On the ground in Gaza and the West Bank, that vulnerability translates into fewer safe spaces for education, less reliable health care and greater strain on families already coping with bereavement and displacement. The attacks of October 7, 2023 — which Israeli authorities say killed approximately 1,200 Israelis — and the subsequent Israeli military campaign — which Gaza authorities report has resulted in tens of thousands of Palestinian deaths — have strained the region to breaking point. Whether exact casualty figures are debated, the human cost is undeniable.

Small details, loud signals

Neighbors I spoke with pointed to smaller losses that have a big emotional weight: the wall where UNRWA teachers pinned student art; the storeroom where winter coats were kept for children who could not afford them; a makeshift garden where a volunteer would plant basil and mint for community events.

“It was never just paperwork,” said Samir Odeh, a retired nurse who used to volunteer at UNRWA’s clinics. “Those rooms belonged to mothers bringing babies, to students studying for exams, to elders getting vaccinations. They are part of our story.”

Questions this demolition raises for the wider world

What happens when the protections accorded to international organizations are eroded? How do communities survive when the institutions they lean on are swept away — legally or otherwise? And what does this moment tell us about the future of humanitarian work inside prolonged conflicts?

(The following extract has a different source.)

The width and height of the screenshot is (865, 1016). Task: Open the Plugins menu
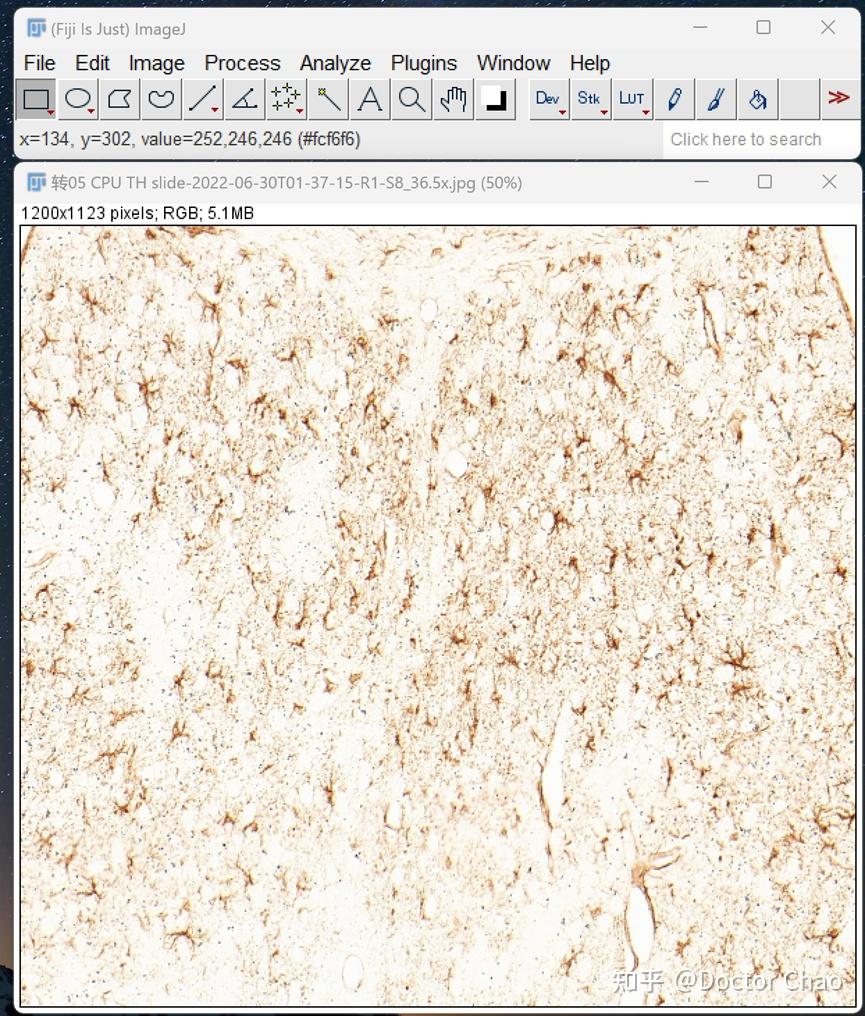point(424,63)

These are not abstract queries. They touch questions of international law, the politicization of aid, and the hard ethics of operating in places where lines between civilian and combatant, charity and politics, are deliberately blurred.

“When an organization like UNRWA is delegitimized,” Dr. Haddad said, “it becomes easier to justify extraordinary remedies. The more these moves are normalized, the more space opens for actors to bypass norms that were designed to limit violence.”

Looking ahead

For now, the compound lies exposed to the sky. The neighborhood carries on — children still run with soccer balls through alleys, cafés still serve cardamom tea — raw normalcy reshaped by the day’s events.

UNRWA has vowed to continue its mission where it can. Israeli officials have defended the demolition as lawful. And local residents, who have seen countless chapters of loss and resilience, are left to fill the silence with memory and question.

As you read this from across oceans and time zones, ask yourself: what should the international community do when the very institutions meant to mitigate suffering are themselves targeted? And what role should citizens, journalists and policymakers play to make sure that a place like this — small but significant — is not simply erased from the map of accountability?